Give the listing below again in full, exactly as written.
☆ ☆ ☆ ☆
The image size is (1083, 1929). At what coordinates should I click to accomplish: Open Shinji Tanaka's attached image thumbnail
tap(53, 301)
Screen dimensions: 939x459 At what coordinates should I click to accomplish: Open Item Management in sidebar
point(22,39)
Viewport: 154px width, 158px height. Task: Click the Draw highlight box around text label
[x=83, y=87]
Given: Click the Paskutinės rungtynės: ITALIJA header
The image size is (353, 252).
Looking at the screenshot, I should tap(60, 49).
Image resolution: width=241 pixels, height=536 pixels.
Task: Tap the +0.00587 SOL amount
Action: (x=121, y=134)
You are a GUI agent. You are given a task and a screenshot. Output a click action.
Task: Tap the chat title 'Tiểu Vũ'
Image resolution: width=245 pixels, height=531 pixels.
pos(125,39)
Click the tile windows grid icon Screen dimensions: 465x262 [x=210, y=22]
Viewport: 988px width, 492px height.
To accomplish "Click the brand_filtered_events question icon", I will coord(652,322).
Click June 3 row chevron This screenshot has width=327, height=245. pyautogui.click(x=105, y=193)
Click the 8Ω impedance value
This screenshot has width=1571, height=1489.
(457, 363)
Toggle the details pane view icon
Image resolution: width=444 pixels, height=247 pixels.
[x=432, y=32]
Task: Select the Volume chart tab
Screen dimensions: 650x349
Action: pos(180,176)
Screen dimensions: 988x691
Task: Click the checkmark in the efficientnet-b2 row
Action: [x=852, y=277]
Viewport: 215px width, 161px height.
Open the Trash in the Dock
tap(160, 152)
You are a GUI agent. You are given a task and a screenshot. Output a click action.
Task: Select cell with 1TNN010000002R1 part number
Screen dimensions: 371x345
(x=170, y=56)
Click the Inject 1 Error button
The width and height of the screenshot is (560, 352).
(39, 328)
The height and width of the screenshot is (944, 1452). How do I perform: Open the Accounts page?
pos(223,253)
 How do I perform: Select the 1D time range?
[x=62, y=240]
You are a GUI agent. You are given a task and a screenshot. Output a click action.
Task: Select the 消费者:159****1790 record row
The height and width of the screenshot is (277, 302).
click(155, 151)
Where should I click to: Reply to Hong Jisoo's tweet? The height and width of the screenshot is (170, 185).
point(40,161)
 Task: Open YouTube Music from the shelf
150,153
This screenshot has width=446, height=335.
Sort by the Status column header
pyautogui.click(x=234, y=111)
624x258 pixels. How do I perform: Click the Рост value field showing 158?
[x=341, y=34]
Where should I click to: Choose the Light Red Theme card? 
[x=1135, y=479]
☆ ☆ ☆ ☆
# Result
The image size is (1083, 1929). At what coordinates should I click to accomplish: Open Shinji Tanaka's attached image thumbnail
tap(53, 301)
Screen dimensions: 939x459 At what coordinates should I click to accomplish: Open Item Management in sidebar
point(22,39)
Viewport: 154px width, 158px height. Task: Click the Draw highlight box around text label
[x=83, y=87]
Given: Click the Paskutinės rungtynės: ITALIJA header
The image size is (353, 252).
Looking at the screenshot, I should tap(60, 49).
Image resolution: width=241 pixels, height=536 pixels.
Task: Tap the +0.00587 SOL amount
Action: (x=121, y=134)
You are a GUI agent. You are given a task and a screenshot. Output a click action.
Task: Tap the chat title 'Tiểu Vũ'
Image resolution: width=245 pixels, height=531 pixels.
pos(125,39)
Click the tile windows grid icon Screen dimensions: 465x262 [x=210, y=22]
Viewport: 988px width, 492px height.
To accomplish "Click the brand_filtered_events question icon", I will coord(652,322).
Click June 3 row chevron This screenshot has width=327, height=245. pyautogui.click(x=105, y=193)
Click the 8Ω impedance value
This screenshot has width=1571, height=1489.
(457, 363)
Toggle the details pane view icon
Image resolution: width=444 pixels, height=247 pixels.
[x=432, y=32]
Task: Select the Volume chart tab
Screen dimensions: 650x349
Action: pos(180,176)
Screen dimensions: 988x691
Task: Click the checkmark in the efficientnet-b2 row
Action: [x=852, y=277]
Viewport: 215px width, 161px height.
Open the Trash in the Dock
tap(160, 152)
You are a GUI agent. You are given a task and a screenshot. Output a click action.
Task: Select cell with 1TNN010000002R1 part number
Screen dimensions: 371x345
(x=170, y=56)
Click the Inject 1 Error button
The width and height of the screenshot is (560, 352).
(39, 328)
The height and width of the screenshot is (944, 1452). How do I perform: Open the Accounts page?
pos(223,253)
 How do I perform: Select the 1D time range?
[x=62, y=240]
You are a GUI agent. You are given a task and a screenshot. Output a click action.
Task: Select the 消费者:159****1790 record row
The height and width of the screenshot is (277, 302).
click(155, 151)
Where should I click to: Reply to Hong Jisoo's tweet? The height and width of the screenshot is (170, 185).
point(40,161)
 Task: Open YouTube Music from the shelf
150,153
This screenshot has width=446, height=335.
Sort by the Status column header
pyautogui.click(x=234, y=111)
624x258 pixels. How do I perform: Click the Рост value field showing 158?
[x=341, y=34]
Where should I click to: Choose the Light Red Theme card? 
[x=1135, y=479]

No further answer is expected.